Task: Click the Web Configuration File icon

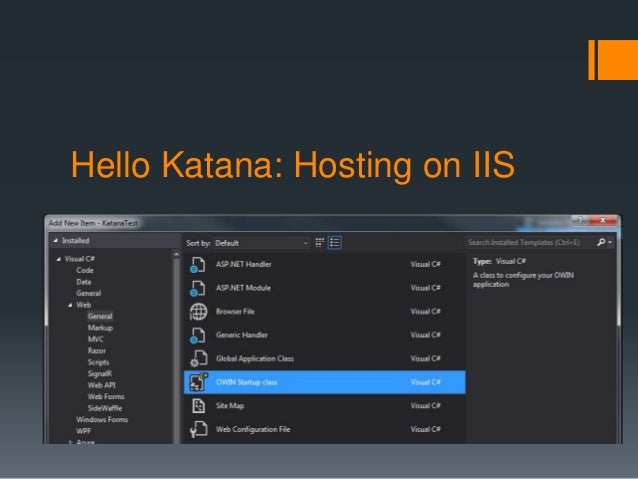Action: [197, 429]
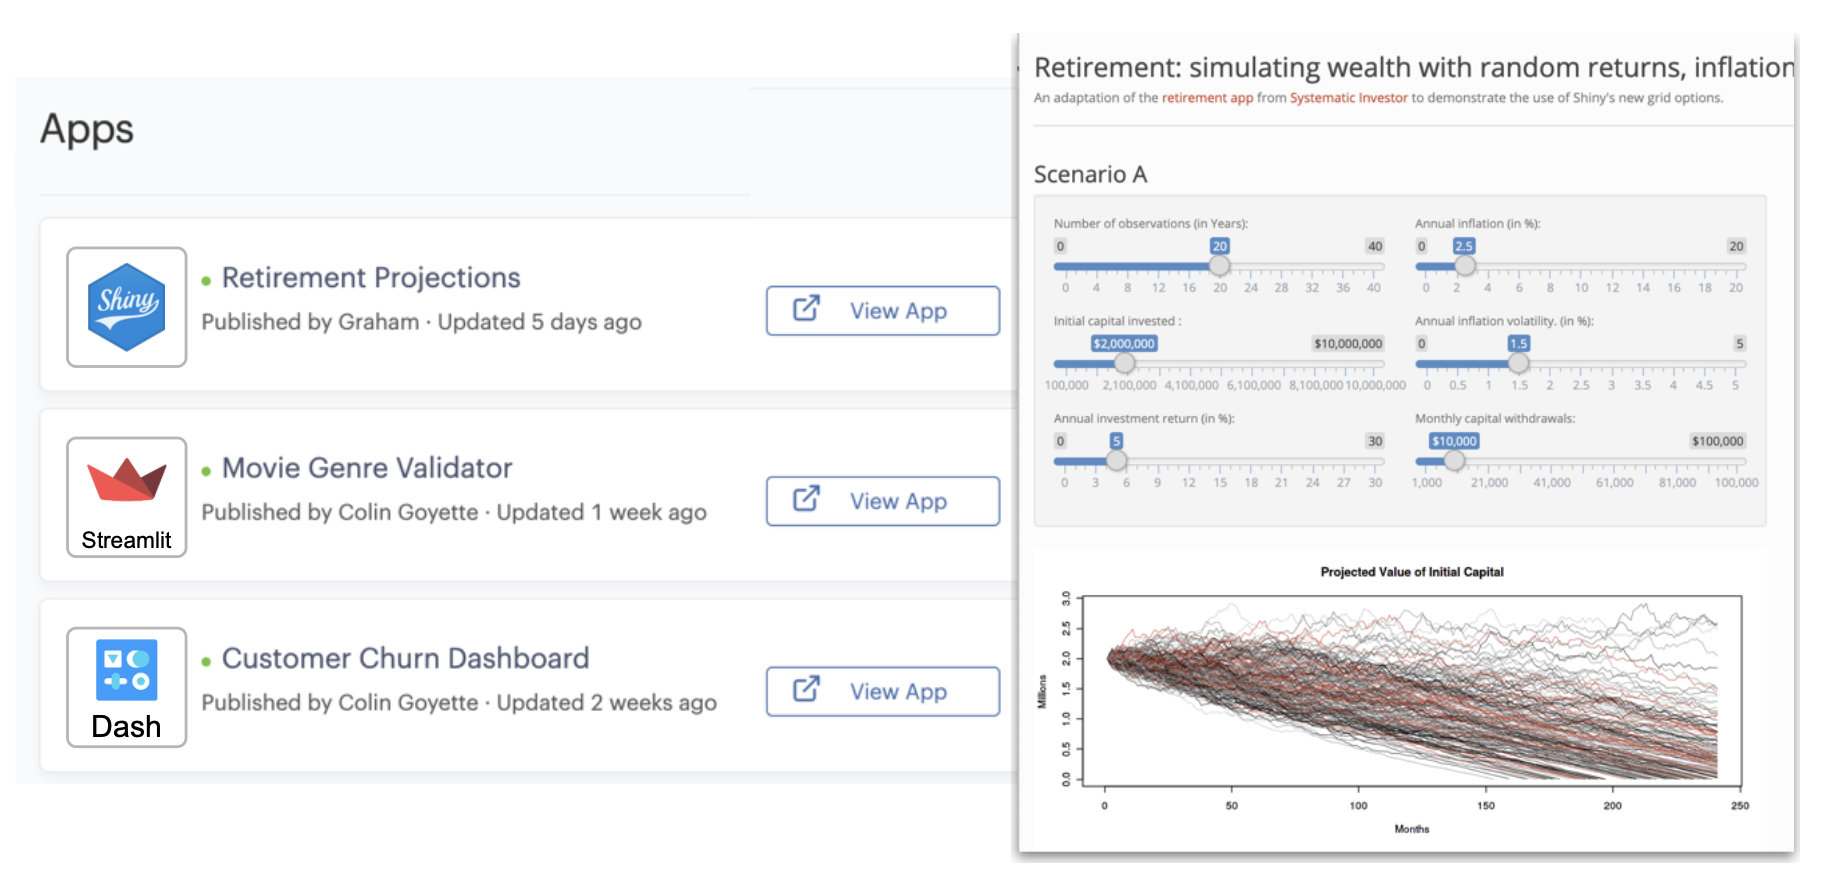Click external-link icon for Movie Genre Validator
The image size is (1830, 882).
point(806,499)
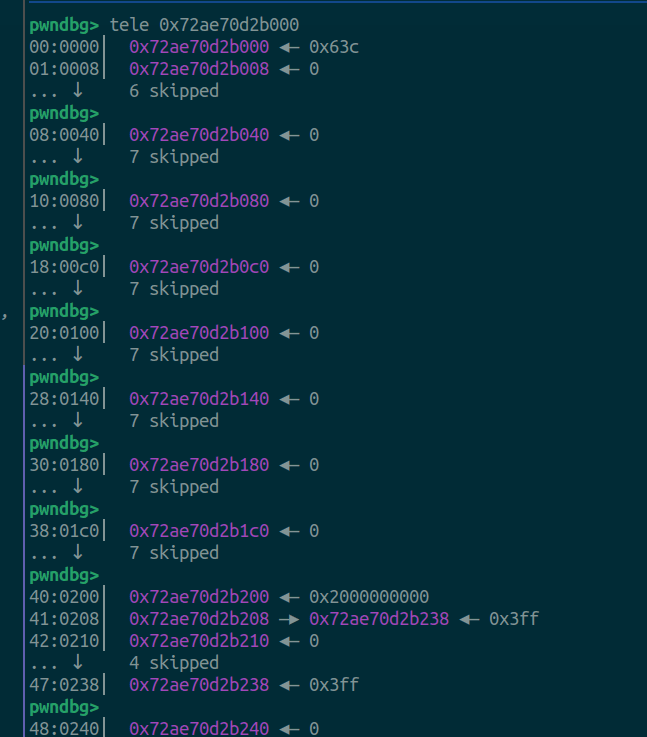Click address 0x72ae70d2b008

click(199, 69)
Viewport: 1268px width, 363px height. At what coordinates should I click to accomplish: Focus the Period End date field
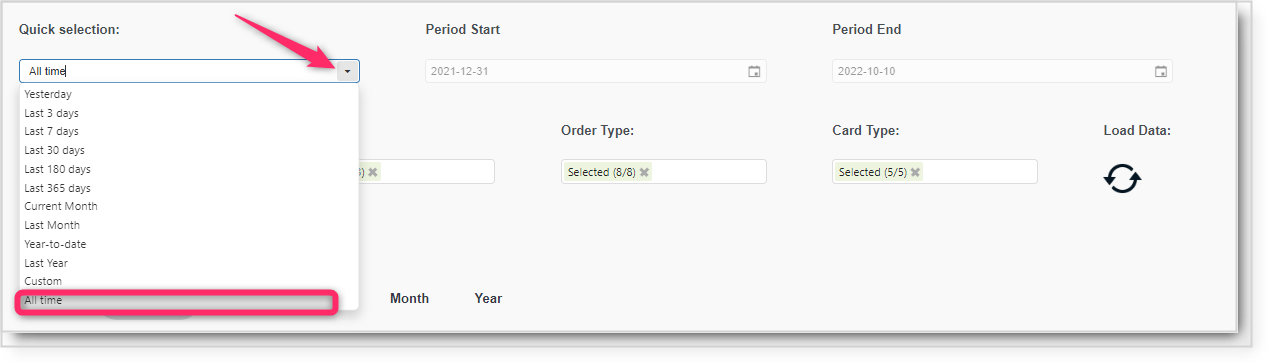[x=1002, y=71]
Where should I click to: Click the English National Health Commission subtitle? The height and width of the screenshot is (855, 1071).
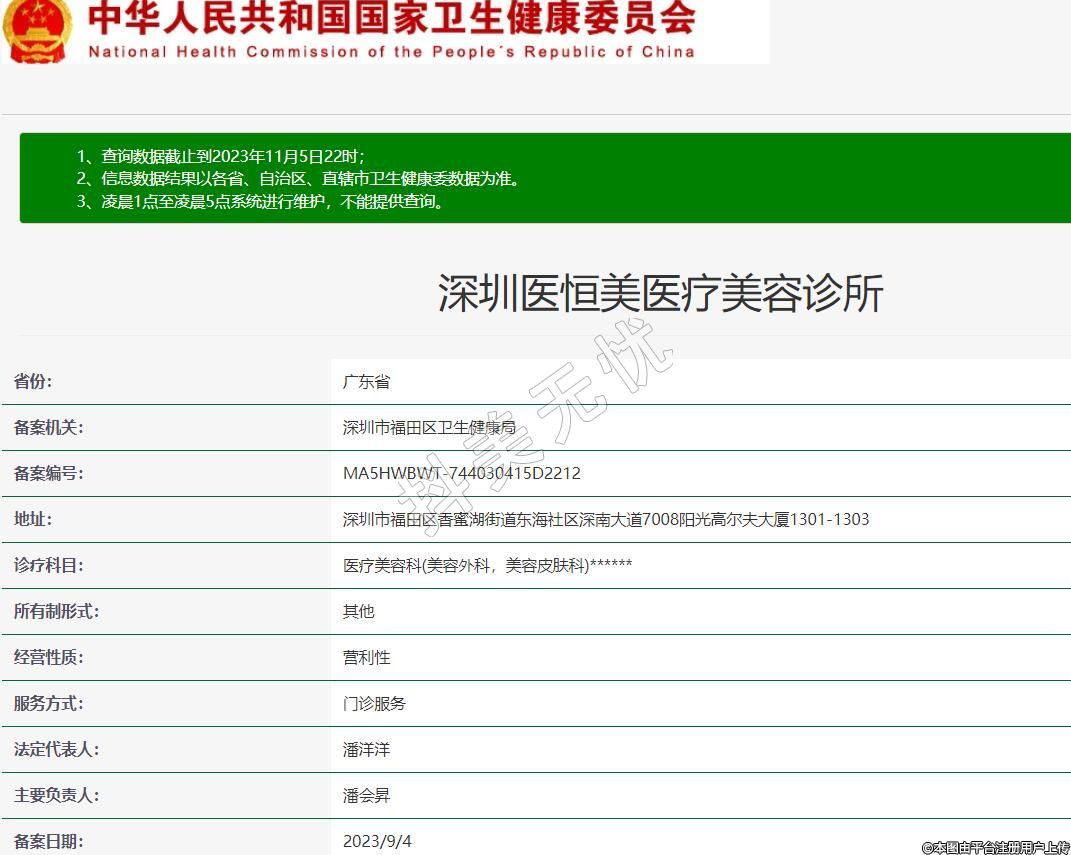[x=392, y=52]
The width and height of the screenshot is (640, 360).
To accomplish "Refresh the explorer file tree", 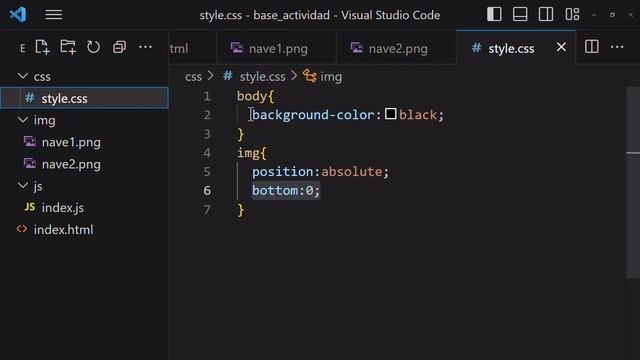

***

* Required work
Would you restate, word for word, the lines from the one holding "Where should I" through the end of the material above? Omit the pictures.

* Task answer
Where should I click to: Click the English National Health Commission subtitle? The height and width of the screenshot is (855, 1071).
[x=392, y=52]
The width and height of the screenshot is (640, 360).
To accomplish "Refresh the explorer file tree", 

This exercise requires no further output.